---------- Excerpted passage ----------

Citrinowicz adds that "developments in Iraq highlight the underlying confrontation between the Iraqi state and Iranian influence. They demonstrate that, despite the Islamic Republic’s apparent control in the region, it still faces enormous challenges in enforcing its will.”
For Iran, losing the militias is not an option. If there is one country more central to Iran’s foreign policy than any other, it is Iraq. “Iran’s fundamental strategy is to ensure that Iraq remains weak, does not threaten Iran, and that Iraqi Shiites do not harm the Iranian state itself,” explains Citrinowicz. “But Iraqi Prime Minister Mohammed Shia' al-Sudani recognizes Iran’s weakness and is trying to exploit it.”
The desire to distance Iraq from Iran is understandable: Iraqis fear becoming another Lebanon, where Iran’s proxy Hezbollah has brought disaster upon the country. The Iraqi prime minister sees an opportunity to increase his country’s control over the militias and wants to regulate them to prevent a situation where they drag Iraq into war. “But no matter how weak Iran may be, it will not relinquish its grip on Iraq,” stresses Citrinowicz.

---------- Excerpted data ----------

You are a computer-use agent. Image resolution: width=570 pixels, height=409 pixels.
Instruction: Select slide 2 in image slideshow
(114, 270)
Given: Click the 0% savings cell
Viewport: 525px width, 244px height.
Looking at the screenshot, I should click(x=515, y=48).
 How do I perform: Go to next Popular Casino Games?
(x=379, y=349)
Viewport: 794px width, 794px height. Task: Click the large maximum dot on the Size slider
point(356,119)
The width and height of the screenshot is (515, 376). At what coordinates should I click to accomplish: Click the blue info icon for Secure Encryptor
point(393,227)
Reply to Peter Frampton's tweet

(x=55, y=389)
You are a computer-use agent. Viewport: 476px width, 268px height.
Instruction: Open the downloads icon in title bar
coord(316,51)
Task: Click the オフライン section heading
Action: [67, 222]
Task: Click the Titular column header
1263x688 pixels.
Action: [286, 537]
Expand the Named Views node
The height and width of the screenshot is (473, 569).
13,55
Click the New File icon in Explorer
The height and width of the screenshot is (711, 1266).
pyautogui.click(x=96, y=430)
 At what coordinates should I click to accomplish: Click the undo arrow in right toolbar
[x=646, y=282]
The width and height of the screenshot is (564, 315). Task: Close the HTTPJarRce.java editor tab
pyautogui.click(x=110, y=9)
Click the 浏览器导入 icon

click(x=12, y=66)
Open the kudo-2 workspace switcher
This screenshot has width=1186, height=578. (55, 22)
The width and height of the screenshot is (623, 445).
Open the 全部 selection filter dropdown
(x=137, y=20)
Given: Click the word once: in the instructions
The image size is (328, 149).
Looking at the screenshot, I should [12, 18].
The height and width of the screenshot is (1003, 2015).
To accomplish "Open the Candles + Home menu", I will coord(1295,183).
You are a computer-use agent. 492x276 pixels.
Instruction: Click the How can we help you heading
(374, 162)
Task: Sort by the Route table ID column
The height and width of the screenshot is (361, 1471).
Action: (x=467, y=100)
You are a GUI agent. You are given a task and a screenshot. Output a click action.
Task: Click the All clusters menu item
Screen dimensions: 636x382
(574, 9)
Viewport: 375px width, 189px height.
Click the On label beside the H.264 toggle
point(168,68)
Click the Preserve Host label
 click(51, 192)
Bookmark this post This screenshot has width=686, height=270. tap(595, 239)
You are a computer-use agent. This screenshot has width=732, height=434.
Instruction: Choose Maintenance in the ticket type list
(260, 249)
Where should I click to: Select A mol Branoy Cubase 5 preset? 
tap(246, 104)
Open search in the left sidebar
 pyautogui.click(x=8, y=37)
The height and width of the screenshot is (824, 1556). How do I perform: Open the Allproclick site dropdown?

----------

**What this exercise asks**.
A) Answer these questions about the passage on Iraq and Iran:
(i) According to Citrinowicz, what is Iran's fundamental strategy toward Iraq?
(ii) Which country do Iraqis fear becoming?
(iii) What is the name of the Iraqi prime minister?
B) Does the passage on Iraq and Iran support each of these statements? Answer yes or no, and quote the words that decide it.
(i) The Iraqi prime minister wants to regulate the militias to keep them from dragging Iraq into war.
(ii) Citrinowicz says that a weak enough Iran would give up its grip on Iraq.
(iii) Losing the militias is an option for Iran.

**Solutions to the tasks**.
A)
(i) To ensure that Iraq remains weak and does not threaten Iran, and that Iraqi Shiites do not harm the Iranian state itself.
(ii) Lebanon.
(iii) Mohammed Shia' al-Sudani.

B)
(i) Yes: "wants to regulate them to prevent a situation where they drag Iraq into war"
(ii) No: "But no matter how weak Iran may be, it will not relinquish its grip on Iraq"
(iii) No: "For Iran, losing the militias is not an option."